There's a feeling of hope, and rightly so, coming out of Paris this past weekend: The climate accord, signed by 195 countries, shows a commitment by the global community to reduce the greenhouse gases warming our planet. The world's governments are for the first time agreeing to commit themselves to taking concerted action to curtail the causes and impacts of climate change.

WCS marine conservationists and their partners are identifying coral species resilient to current and projected impacts of climate change that must be protected. Photo by Tim McClanahan ©WCS.

This 21st gathering of the Conference of the Parties of the United Nations Framework Convention on Climate Change marks a point where policy is catching up with the science. It can't be business as usual anymore if we are to protect all life from the human-caused effects of a warming planet.

The accord should be praised for recognizing the urgent need to take significant actions reducing the use of fossil-fuels and the need to reduce emissions of CO2 caused by deforestation. Tropical deforestation represents around 15 percent of global emissions, more than all the cars, trucks, and airplanes in the world combined.
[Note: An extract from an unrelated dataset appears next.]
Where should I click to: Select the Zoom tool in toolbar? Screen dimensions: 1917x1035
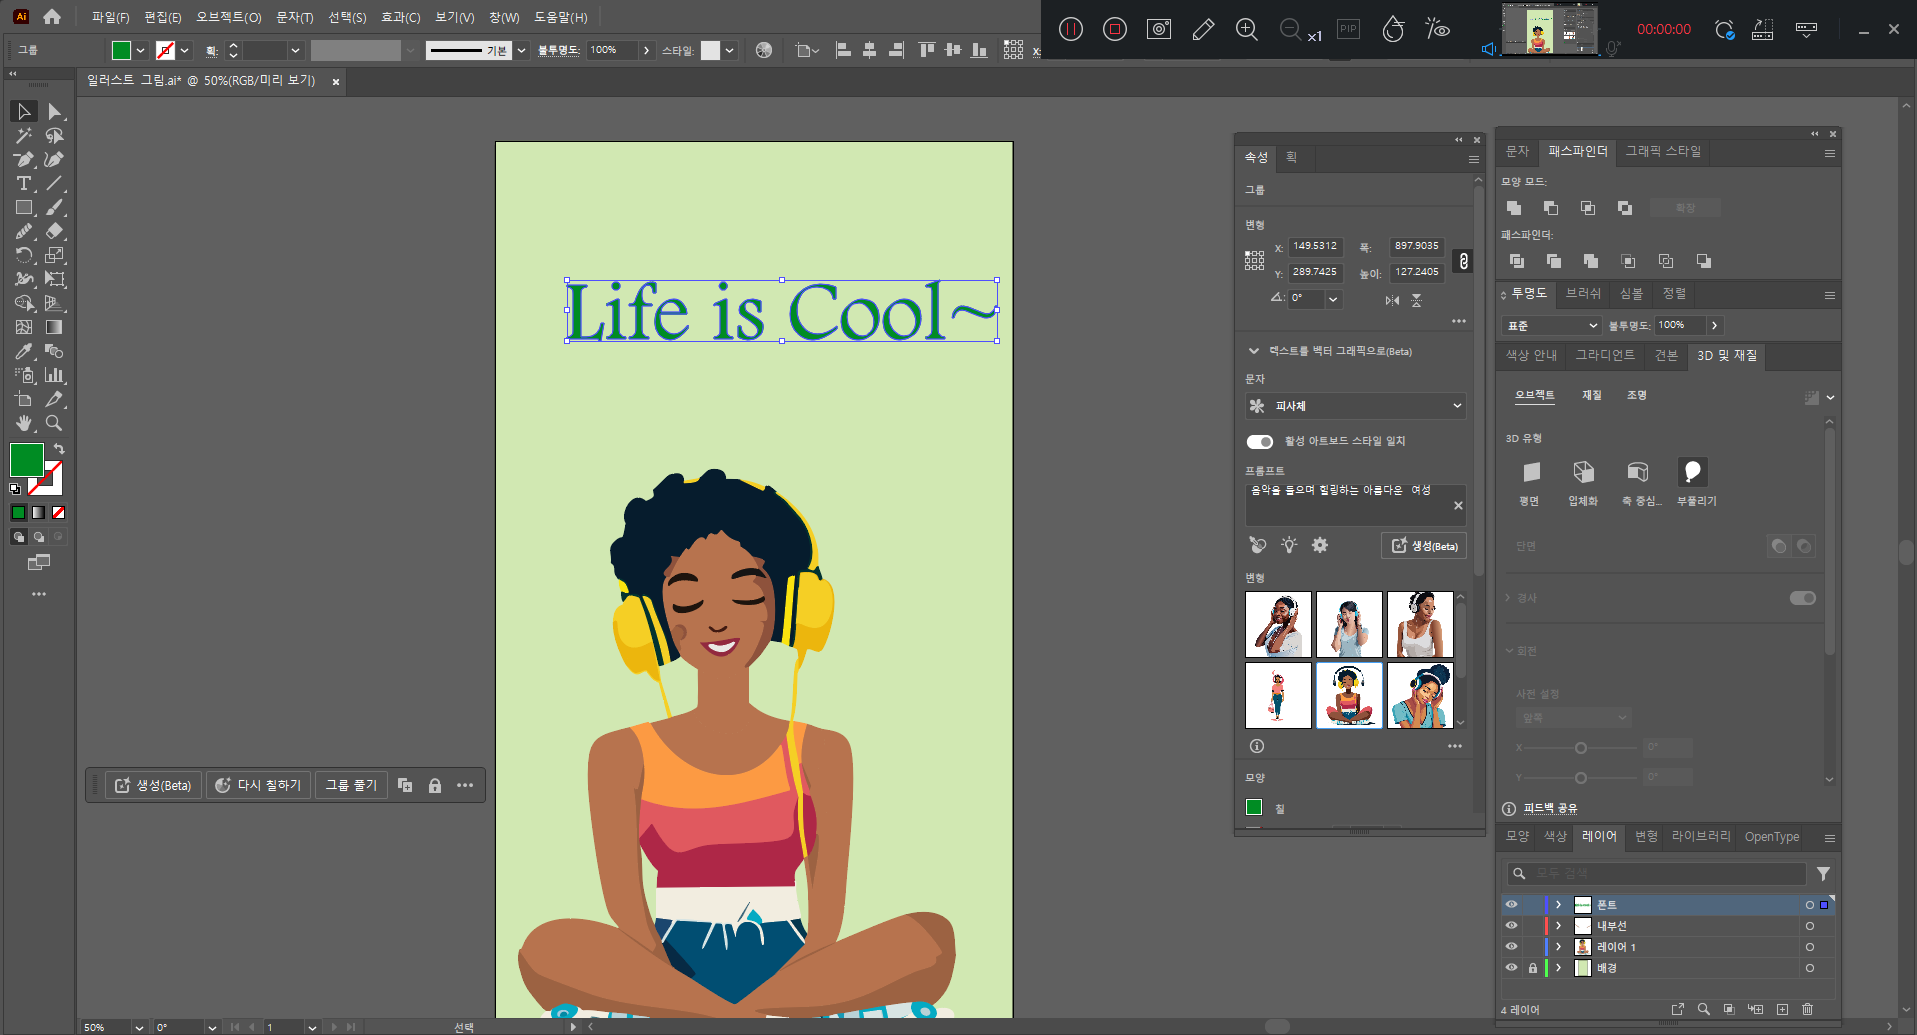[54, 424]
Further, intact forests protect wildlife habitat and absorb carbon dioxide through continued growth, partially counteracting emissions from other sources.
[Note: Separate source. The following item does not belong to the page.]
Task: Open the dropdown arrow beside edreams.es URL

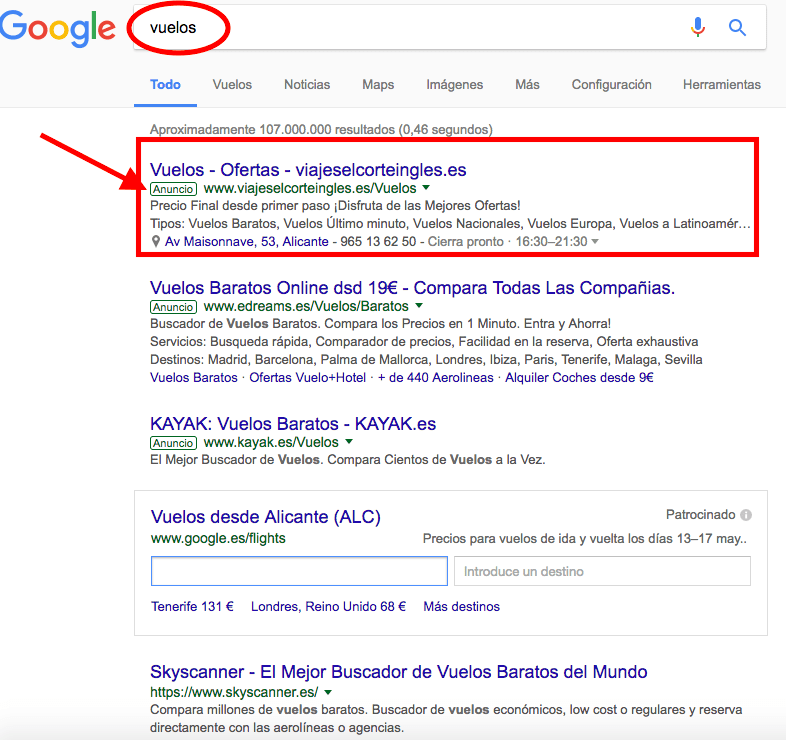Action: [419, 306]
On the issue of deforestation, WCS is pleased to see in the accord language specifically encouraging the protection of our planet's last intact forests. The accord emphasizes the need for 'policy approaches and positive incentives for activities relating to reducing emissions from deforestation.'

In Madagascar and across the globe, WCS works with local communities to address deforestation and help both wildlife and people adapt to the impacts of climate change. Photo by Julie Larsen Maher ©WCS.

Our hope is that technological solutions and long-term behavior change will create the framework for a sustainable future by matching reductions in deforestation with the finances that are needed to pay for the nuts and bolts of conservation. Protecting our large intact forests also provides habitat for a vast array of species, many of which will need to adjust ranges and find new resources to help them adapt to the impacts of climate change.

At WCS, we work with local communities across the globe that depend on ecosystems; we are working with them to address issues of deforestation and we are helping both wildlife and people adapt to the impacts of climate change by ensuring the protection of functioning ecosystems and the services they provide that support all life on our planet.

Paris is not the last word nor the last global commitment that will be necessary to truly address climate change, but it is a vital step along the way. We all need to take further action to promote clean energy, wean our economies off fossil fuels, curtail deforestation, and focus even more on applied solutions to both the current and future impacts of a warming planet.